On Tuesday night, The New York Times alleged that Rep. Matt Gaetz (R–Fla.) is “under investigation over possible sex trafficking” of a minor. Gaetz has denied the allegations and spun some accusations of his own, involving a former federal prosecutor attempting to extort his family.

According to “three people briefed on the matter,” Gaetz “is being investigated by the Justice Department over whether he had a sexual relationship with a 17-year-old and paid for her to travel with him,” the Times reported. “Investigators are examining whether Mr. Gaetz violated federal sex trafficking laws, the people said.”

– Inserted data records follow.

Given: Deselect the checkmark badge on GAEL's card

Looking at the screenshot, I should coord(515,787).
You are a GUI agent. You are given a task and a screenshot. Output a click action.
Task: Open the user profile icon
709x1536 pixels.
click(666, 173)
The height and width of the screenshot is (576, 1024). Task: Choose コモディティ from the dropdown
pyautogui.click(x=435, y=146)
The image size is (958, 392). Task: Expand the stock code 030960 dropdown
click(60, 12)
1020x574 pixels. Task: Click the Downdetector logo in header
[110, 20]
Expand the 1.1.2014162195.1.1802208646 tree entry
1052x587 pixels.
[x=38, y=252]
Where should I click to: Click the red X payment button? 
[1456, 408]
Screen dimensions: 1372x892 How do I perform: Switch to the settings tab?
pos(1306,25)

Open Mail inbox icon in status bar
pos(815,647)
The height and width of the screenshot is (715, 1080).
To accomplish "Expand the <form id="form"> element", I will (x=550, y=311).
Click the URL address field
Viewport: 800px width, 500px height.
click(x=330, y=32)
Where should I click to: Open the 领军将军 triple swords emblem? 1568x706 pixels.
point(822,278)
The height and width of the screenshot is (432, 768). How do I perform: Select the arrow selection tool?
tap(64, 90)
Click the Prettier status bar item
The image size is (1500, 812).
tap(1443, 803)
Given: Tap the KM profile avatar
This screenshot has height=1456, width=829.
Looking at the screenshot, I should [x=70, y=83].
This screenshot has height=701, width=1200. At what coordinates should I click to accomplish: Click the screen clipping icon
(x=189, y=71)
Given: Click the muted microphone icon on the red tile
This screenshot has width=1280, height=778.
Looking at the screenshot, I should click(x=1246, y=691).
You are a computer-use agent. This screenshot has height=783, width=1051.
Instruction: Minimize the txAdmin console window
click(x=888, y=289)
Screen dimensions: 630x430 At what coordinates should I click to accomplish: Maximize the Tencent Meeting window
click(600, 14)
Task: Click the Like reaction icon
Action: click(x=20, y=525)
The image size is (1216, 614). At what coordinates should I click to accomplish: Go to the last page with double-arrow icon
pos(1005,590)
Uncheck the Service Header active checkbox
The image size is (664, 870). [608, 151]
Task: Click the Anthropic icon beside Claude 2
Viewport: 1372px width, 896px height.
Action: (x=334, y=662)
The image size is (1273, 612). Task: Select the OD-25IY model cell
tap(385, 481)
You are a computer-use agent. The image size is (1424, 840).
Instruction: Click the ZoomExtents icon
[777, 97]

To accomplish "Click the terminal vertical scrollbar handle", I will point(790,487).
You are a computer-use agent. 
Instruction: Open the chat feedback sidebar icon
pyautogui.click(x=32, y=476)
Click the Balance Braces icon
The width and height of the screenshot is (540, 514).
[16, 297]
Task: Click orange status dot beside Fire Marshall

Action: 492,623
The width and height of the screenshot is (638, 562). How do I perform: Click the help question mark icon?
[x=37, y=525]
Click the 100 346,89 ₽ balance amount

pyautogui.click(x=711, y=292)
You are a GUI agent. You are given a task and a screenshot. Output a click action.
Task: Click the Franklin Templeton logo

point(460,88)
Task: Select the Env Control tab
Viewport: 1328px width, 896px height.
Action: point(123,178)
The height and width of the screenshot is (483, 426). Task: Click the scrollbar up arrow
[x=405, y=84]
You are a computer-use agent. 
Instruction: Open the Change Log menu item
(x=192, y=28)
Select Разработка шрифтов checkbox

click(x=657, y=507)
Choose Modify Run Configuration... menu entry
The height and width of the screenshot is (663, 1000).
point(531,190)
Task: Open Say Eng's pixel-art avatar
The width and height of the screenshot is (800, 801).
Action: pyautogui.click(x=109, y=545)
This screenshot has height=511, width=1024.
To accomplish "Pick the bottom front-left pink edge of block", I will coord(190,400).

The Times doesn’t go into any more specifics about Gaetz’s alleged relationship or how the activity described constitutes sex trafficking. But on Fox News last night, Gaetz denied traveling with a 17-year-old (“people can look at my travel records and see that that is verifiably not the case,” he told Tucker Carlson) or having a relationship with a 17-year-old (“that’s totally false,” Gaetz said).

Gaetz went on to say that he was being extorted by people demanding $25 million from his dad “in exchange for making horrible sex trafficking allegations against me go away.”

For more than a decade, sex trafficking has occupied a central place in modern crime panic and fears for child safety. To many, it conjures images of abduction, smuggling across borders, confinement, and physical violence. As a legal matter, it needn’t actually involve any of these things. No matter which version we go by, however, it’s hard to see how the conduct alleged in this case—while morally suspect and quite possibly a violation of some criminal laws—qualifies.

The federal prohibition on sex trafficking (18 U.S. Code § 1591) specifically relates to commercial sex—a.k.a. prostitution—involving force, fraud, or coercion and/or people under age 18. Passed in 2000 and expanded every few years since, it implicates anyone who “recruits, entices, harbors, transports, provides, obtains, advertises, maintains, patronizes, or solicits by any means a person” knowing that force, threats of force, fraud, or coercion “will be used to cause the person to engage in a commercial sex act, or that the person has not attained the age of 18 years and will be caused to engage in a commercial sex act.” Commercial sex act is defined under federal law as “any sex act, on account of which anything of value is given to or received by any person.”

Some have argued that if Gaetz paid for someone he was having sex with to travel with him, this constitutes commercial sex. But the key thing when it comes to “commercial sex acts”—whether we’re talking about activity between consenting adults or activity that would qualify as criminal sex trafficking—is that any payment must be in exchange for sex. The payment needn’t be a direct monetary exchange, but it must be quid pro quo.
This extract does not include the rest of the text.